Maundy Thursday engages us in deep remembrance. Looking at Moses and Aaron as they prepare the first Passover meal in Egypt, we better understand what acts of remembrance can mean for a people, and a religion. The Passover seder is still at the heart of Jewish faith and tradition. And in that Passover supper in Jerusalem depicted in Luke we witness the birth of our own Eucharistic meal.
But I want us to pay attention to what happened not in Egypt or Jerusalem, but in the desert of Exodus, depicted in Psalm 78. God had worked many wonders for the people fleeing from slavery in Egypt: parting the Red Sea, leading by fire and by cloud, drawing water from hard rock to quench their thirst. Still, as time goes by and the hardships continue, their faith in God’s providence fails. In their hunger they doubt, and ask, “Can God spread a table in the wilderness?” In response, God sends them manna, bread from heaven.
We have been given so many great gifts in our lives, and in the lived tradition of our faith communities. The opportunity to gather in worship with others at the eucharistic table is a blessing beyond compare.

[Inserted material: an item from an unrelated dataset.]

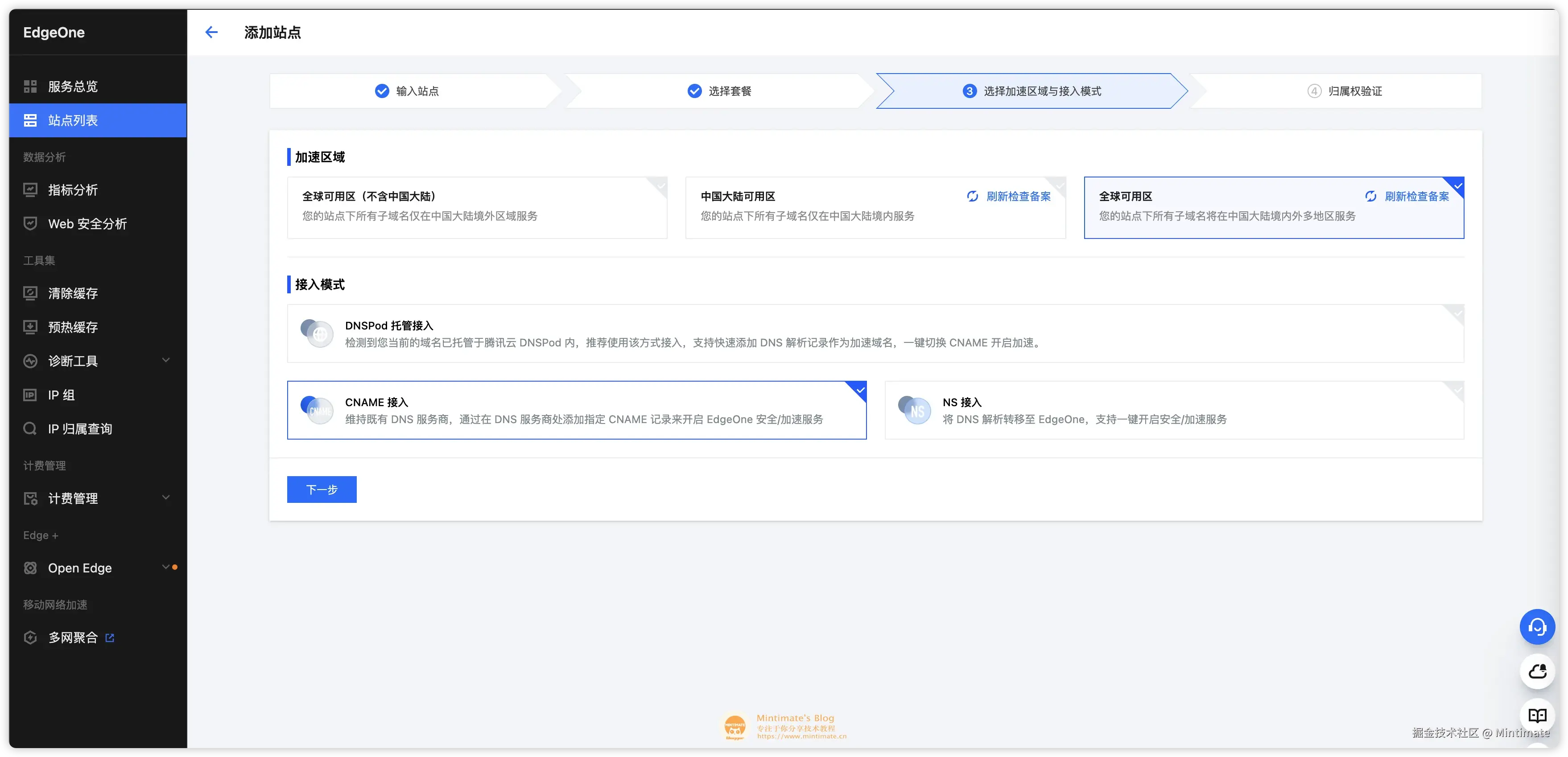Choose 全球可用区（不含中国大陆）region card
This screenshot has width=1568, height=757.
click(x=426, y=207)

But we often take it for granted, and when we face a desert journey – through illness, divorce, job loss, or any unwelcome change – we are still capable of asking if God can provide enough nourishment to see us through.

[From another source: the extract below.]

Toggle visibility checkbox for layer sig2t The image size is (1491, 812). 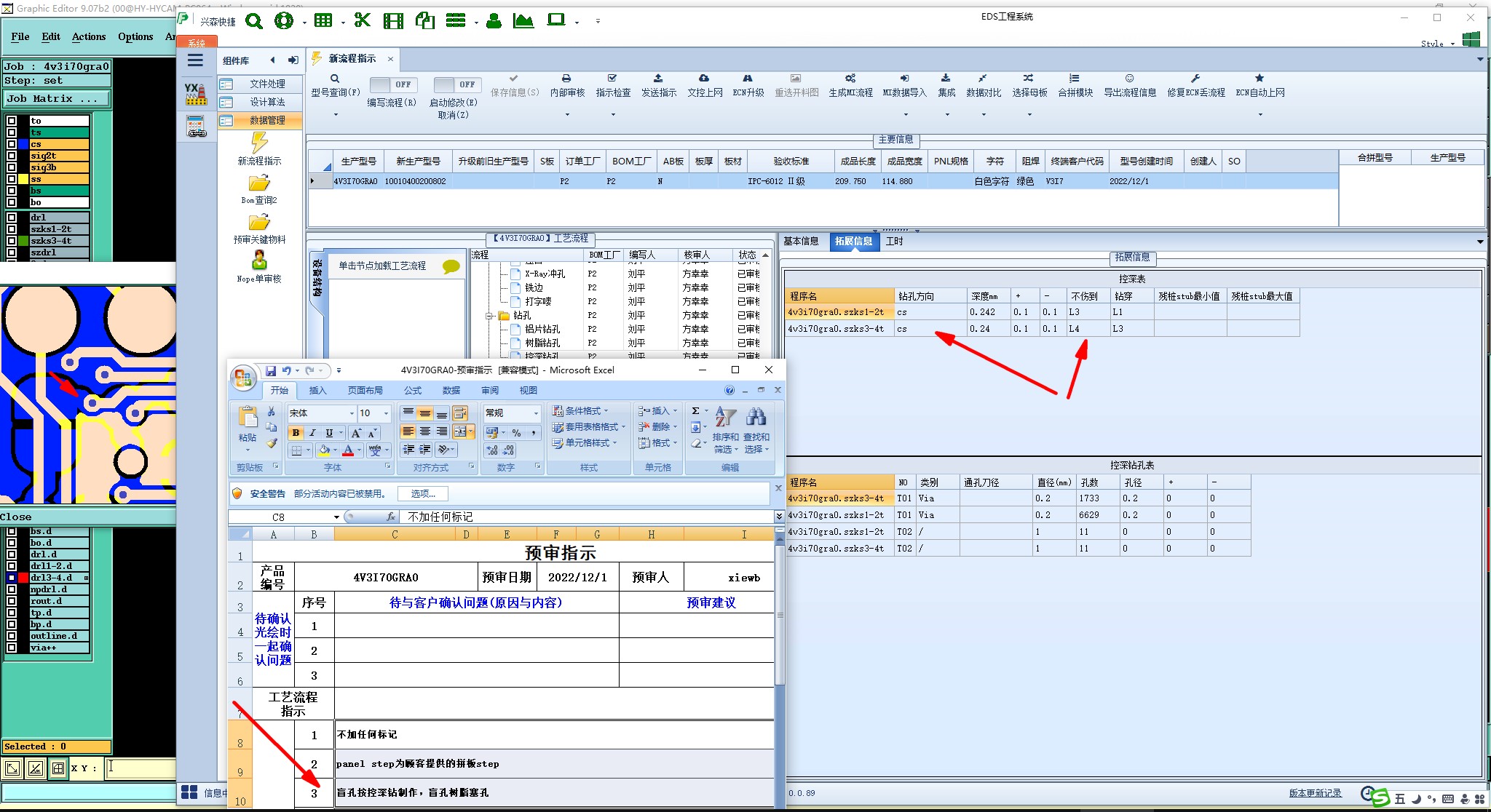click(12, 156)
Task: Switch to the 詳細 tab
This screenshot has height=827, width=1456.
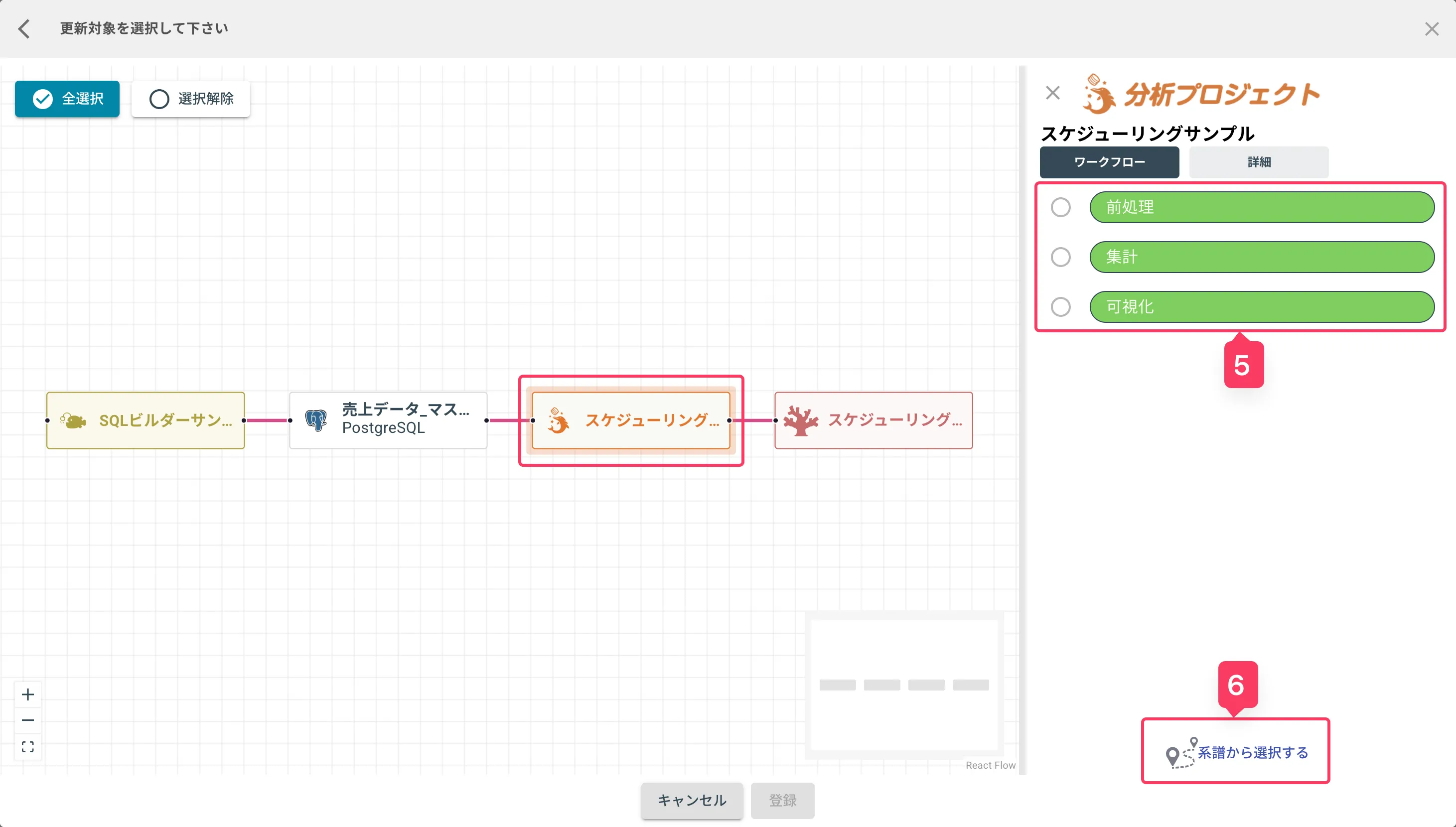Action: (x=1258, y=162)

Even worse, we may be so distracted, enslaved by a desire for worldly goods, that we, like Jesus’s disciples, fail to comprehend the gifts are right before us. Any meal shared with those we love, whether it be at the altar or around a kitchen table, can be a foretaste of the heavenly feast to come, if only we will heed the words of the traditional Maundy Thursday hymn, “Ubi Caritas”, which asks us to set aside our bitterness and quarreling and remember that “where charity and love are found, there is God.”